Mora isyanı, Avrupa’nın haçlı ruhunun tekrar hortlamasına sebep oldu. İsyancılar Avrupa’nın bütün devletlerinden yardım aldılar. Gaye Osmanlı’yı yıkmak ve Bizans’ı tekrar kurmaktı. İsyan gittikçe büyümesine rağmen, bastırmakta aciz kalındı. Bunun üzerine Mısır valisi Mehmet Ali Paşa’dan yardım istendi. Mehmet Ali Paşa Mısır’da çok büyük bir ordu ve donanma kurmuştu. Mısır’ı imar etmiş, ekonomik alanda çok zenginleşmişti. Mehmet Ali Paşa, oğlu İbrahim Paşayı isyanı bastırmak için görevlendirdi ve isyan süratle bastırıldı. Rusya, İngiltere ve Fransa Mora isyanına müdahale ederek, Navarin limanında bulunan Osmanlı ve Mısır donanmasını yaktılar, sekiz bin asker şehid oldu. Devlet donanmasız kaldı. Yunan isyanında elli bin müslüman Rumlar tarafından katledildi.

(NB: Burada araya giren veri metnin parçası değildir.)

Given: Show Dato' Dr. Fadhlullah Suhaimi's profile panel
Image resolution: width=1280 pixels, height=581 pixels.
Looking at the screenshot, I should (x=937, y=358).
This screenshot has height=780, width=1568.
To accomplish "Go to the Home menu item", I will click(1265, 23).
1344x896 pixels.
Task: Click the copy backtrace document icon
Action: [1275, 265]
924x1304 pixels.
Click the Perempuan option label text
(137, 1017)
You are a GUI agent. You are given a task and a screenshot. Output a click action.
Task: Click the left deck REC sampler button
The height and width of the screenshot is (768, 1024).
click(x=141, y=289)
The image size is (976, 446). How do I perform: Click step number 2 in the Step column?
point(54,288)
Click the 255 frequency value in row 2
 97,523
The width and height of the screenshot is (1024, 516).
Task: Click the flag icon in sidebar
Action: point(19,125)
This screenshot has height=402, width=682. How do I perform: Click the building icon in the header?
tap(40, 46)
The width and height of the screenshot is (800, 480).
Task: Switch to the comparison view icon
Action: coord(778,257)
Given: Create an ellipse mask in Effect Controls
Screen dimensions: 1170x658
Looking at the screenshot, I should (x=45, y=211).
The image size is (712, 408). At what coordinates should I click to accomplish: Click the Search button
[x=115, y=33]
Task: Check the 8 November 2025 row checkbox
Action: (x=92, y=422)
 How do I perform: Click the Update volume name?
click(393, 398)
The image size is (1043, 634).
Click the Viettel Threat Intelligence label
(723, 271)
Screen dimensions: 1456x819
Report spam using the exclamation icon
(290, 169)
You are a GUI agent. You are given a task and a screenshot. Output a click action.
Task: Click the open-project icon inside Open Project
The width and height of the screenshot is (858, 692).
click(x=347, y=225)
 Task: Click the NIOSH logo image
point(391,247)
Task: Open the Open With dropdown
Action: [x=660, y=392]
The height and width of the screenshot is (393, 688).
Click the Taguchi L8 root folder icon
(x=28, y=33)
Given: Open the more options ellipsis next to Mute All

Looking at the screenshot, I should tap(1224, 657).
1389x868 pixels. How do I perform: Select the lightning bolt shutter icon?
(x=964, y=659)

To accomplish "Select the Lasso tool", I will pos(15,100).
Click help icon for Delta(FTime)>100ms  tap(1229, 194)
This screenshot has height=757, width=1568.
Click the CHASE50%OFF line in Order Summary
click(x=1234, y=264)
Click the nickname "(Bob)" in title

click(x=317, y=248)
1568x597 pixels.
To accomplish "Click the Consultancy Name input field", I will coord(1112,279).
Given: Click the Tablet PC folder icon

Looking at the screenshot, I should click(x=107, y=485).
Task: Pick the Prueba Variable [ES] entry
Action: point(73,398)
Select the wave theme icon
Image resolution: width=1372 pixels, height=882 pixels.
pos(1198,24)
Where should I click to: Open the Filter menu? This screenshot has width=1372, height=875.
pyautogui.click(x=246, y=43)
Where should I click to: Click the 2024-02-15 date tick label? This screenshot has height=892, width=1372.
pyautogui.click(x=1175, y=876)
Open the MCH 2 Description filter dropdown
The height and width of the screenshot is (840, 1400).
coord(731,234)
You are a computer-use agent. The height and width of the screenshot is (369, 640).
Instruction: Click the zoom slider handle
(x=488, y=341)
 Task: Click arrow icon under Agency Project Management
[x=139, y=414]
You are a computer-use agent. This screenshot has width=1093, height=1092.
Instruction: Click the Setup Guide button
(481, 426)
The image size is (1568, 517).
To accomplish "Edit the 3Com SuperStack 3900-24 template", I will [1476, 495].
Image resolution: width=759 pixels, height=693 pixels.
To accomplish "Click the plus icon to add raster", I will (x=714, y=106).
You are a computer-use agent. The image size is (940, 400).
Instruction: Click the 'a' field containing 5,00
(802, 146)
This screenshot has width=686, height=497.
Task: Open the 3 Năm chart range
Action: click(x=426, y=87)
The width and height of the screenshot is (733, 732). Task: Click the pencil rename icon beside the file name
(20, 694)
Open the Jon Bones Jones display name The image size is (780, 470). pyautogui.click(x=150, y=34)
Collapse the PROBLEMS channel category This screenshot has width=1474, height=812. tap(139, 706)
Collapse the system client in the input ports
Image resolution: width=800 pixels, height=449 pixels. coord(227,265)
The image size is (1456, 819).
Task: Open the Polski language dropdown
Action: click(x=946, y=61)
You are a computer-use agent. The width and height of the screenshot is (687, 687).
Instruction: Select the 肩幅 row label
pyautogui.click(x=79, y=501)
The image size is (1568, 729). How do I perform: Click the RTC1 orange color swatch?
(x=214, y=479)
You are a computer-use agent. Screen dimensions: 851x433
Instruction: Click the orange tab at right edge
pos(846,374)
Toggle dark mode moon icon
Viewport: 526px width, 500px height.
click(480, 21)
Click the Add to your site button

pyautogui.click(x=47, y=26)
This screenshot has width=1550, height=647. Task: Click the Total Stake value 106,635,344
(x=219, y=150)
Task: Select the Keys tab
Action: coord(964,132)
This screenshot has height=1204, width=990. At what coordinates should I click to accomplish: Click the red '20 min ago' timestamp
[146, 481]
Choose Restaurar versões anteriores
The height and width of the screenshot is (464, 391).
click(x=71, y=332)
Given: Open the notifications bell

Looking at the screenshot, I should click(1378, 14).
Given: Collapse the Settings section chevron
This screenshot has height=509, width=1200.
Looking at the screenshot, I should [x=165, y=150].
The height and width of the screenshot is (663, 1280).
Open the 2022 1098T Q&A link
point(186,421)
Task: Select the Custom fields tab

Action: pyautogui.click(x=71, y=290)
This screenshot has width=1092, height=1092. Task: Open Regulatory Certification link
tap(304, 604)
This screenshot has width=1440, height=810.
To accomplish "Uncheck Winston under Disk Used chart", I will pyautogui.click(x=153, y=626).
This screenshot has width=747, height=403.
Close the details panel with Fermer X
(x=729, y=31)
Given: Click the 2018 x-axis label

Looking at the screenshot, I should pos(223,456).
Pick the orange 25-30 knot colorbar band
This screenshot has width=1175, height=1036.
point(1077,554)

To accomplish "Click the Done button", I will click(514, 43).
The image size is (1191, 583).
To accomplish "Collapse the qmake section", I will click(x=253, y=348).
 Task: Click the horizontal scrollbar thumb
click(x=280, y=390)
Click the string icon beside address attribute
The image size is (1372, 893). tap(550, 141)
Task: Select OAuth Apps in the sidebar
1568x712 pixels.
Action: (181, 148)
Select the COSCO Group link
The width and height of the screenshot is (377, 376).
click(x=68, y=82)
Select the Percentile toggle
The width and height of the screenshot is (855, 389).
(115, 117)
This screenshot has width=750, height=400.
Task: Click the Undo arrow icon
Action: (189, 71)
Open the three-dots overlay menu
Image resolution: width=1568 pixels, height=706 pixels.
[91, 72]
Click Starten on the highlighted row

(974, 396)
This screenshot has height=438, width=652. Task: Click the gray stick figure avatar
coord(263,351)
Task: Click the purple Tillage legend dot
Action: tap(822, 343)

Bu defa Fransızlar, Mora’ya asker çıkarttı ve işgal etti. Ruslar Osmanlı’ya savaş ilan ederek Trakya’dan ve Doğu’dan girmeye başladılar. Fakat Osmanlı devletinde donanma ve ordu yoktu. Donanma yakılmış, yeniçeri ocağı kaldırılmıştı, yerine yeni bir ordu kurulamamıştı.
Ruslar, doğuda Kars, Ahıska, Anapa ve Erzurum’u aldılar. Batı’dan ise Trakya’ya kadar ilerlediler.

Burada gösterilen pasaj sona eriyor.